* [Tarefa]
Extraia, por favor, do texto sobre o Dakar a parte que começa em "A bandeira da" e termina em "passo à frente.", sem alterar nada.

____ Trecho citado

A bandeira da República Checa a tremular na brisa sobre o Lac Rose é uma imagem clássica dos anos 90, uma era sinónimo do Tatra conduzido por Karel Loprais, que obteve o seu último triunfo em 2001. No seu país, para pegar na tocha, os seus compatriotas contavam naturalmente com o seu sobrinho, Aleš Loprais, que esteve perto do triunfo sem nunca obter a consagração (3º em 2007, 4º em 2015, 5º em 2019-21).
No final, foi Martin Macík que voltou a colocar o seu país no topo da categoria dos camiões, e com muito brio. E, no entanto, no início ninguém parecia capaz de bater Janus van Kasteren na luta pelo triunfo, nem mesmo Aleš Loprais, o seu principal rival no ano passado antes de um abandono prematuro.
Loprais tentou valentemente no início da corrida, mas van Kasteren estava sempre um passo à frente.
Quanto a Macík, demorou algum tempo a ‘aquecer’. Depois de se ter distanciado três quartos de hora no final da etapa 4, mostrou-se paciente, à espera de aproveitar os mais pequenos erros dos seus rivais.
Como diz o ditado, o tempo chega para quem espera. Durante a etapa 48 HR Chrono, a sexta etapa disputada em dois dias e considerada por Macík como a mais difícil das suas 12 participações no Dakar, Loprais perdeu mais de uma hora nas dunas do Bairro Vazio.
A sanção foi quase três vezes pior para van Kasteren, acabando com as esperanças do holandês de defender o seu título. Este facto levou Macík ao topo da classificação geral. Ao volante do seu fiel Iveco, carinhosamente apelidado de “Cenda”, Macík ficou entre os três primeiros em cada uma das etapas desde o quinto dia do rali. Com quatro vitórias em etapas e uma vantagem de quase duas horas à chegada a Yanbu, a tripulação do “Cenda” acabou por desfrutar de uma segunda semana de prova sem problemas.

________
____ Dados de origem

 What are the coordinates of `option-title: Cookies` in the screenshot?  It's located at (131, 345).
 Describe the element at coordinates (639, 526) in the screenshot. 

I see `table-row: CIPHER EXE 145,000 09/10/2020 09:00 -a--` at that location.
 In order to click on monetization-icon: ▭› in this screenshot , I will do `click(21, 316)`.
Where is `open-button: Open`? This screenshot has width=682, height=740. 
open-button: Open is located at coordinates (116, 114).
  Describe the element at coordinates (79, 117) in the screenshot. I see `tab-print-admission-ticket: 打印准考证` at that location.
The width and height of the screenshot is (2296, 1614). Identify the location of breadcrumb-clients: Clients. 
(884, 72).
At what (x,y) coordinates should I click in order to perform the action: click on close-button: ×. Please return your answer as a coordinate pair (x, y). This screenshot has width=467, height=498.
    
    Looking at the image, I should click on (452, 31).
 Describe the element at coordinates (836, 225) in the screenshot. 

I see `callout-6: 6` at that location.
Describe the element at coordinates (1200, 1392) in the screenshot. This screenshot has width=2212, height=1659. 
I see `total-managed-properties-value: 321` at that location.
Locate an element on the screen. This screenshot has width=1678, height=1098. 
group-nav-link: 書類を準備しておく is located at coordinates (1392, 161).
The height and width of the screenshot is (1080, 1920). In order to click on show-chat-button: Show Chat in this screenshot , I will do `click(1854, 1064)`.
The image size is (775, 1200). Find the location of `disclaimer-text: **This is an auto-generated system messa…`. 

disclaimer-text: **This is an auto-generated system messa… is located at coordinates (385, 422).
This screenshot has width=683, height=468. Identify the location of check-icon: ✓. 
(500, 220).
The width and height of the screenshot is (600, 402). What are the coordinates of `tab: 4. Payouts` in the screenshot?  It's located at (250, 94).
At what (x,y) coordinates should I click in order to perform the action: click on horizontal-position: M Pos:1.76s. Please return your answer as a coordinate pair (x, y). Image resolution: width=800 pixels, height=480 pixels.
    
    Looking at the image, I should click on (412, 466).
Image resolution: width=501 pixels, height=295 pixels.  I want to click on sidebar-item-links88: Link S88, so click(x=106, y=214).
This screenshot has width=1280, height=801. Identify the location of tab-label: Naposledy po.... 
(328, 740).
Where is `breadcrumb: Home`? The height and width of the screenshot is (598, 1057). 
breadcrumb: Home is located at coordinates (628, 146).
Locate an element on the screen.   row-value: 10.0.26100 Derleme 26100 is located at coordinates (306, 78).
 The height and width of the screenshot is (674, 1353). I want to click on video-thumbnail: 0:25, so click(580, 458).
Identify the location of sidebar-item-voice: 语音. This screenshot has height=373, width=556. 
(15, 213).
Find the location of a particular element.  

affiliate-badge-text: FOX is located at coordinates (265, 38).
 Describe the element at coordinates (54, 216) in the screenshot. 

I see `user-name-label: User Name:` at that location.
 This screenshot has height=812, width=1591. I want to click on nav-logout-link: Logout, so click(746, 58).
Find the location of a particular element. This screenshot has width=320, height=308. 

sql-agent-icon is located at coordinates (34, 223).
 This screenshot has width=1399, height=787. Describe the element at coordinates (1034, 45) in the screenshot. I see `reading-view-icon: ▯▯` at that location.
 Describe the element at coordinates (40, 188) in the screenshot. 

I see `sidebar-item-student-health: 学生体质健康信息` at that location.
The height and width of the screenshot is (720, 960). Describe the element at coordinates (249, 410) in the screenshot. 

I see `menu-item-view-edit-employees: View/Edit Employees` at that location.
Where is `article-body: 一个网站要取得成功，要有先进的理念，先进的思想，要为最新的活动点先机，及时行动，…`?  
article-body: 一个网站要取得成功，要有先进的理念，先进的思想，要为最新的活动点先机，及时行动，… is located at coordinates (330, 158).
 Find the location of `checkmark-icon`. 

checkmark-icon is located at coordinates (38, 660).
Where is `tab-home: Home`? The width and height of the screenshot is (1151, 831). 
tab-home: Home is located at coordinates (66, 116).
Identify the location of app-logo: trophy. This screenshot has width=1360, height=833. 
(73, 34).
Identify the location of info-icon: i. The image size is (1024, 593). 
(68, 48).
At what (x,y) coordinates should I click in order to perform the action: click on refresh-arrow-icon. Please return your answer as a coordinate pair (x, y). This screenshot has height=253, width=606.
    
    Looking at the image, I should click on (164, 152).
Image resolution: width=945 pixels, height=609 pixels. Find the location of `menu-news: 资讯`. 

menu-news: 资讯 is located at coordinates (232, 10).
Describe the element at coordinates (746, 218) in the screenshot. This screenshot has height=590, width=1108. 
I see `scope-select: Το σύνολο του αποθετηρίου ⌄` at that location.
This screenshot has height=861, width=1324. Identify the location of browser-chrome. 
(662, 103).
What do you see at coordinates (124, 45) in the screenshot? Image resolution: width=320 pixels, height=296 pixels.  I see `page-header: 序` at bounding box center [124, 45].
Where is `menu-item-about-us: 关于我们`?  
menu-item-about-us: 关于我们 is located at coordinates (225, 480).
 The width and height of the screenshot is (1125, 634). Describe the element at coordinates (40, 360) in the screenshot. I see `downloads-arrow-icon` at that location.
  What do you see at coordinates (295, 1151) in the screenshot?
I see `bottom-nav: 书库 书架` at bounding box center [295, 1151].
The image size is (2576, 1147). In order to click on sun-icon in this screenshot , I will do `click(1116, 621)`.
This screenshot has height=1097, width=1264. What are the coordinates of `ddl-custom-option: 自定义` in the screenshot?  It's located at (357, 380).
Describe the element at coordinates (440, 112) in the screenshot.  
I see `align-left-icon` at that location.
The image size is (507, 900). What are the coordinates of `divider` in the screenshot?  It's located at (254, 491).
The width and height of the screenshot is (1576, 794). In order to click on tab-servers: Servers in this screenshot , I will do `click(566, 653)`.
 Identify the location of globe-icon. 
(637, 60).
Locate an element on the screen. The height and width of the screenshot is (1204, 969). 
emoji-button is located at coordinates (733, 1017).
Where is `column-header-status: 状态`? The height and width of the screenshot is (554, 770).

________

* [Resposta à tarefa]
A bandeira da República Checa a tremular na brisa sobre o Lac Rose é uma imagem clássica dos anos 90, uma era sinónimo do Tatra conduzido por Karel Loprais, que obteve o seu último triunfo em 2001. No seu país, para pegar na tocha, os seus compatriotas contavam naturalmente com o seu sobrinho, Aleš Loprais, que esteve perto do triunfo sem nunca obter a consagração (3º em 2007, 4º em 2015, 5º em 2019-21).
No final, foi Martin Macík que voltou a colocar o seu país no topo da categoria dos camiões, e com muito brio. E, no entanto, no início ninguém parecia capaz de bater Janus van Kasteren na luta pelo triunfo, nem mesmo Aleš Loprais, o seu principal rival no ano passado antes de um abandono prematuro.
Loprais tentou valentemente no início da corrida, mas van Kasteren estava sempre um passo à frente.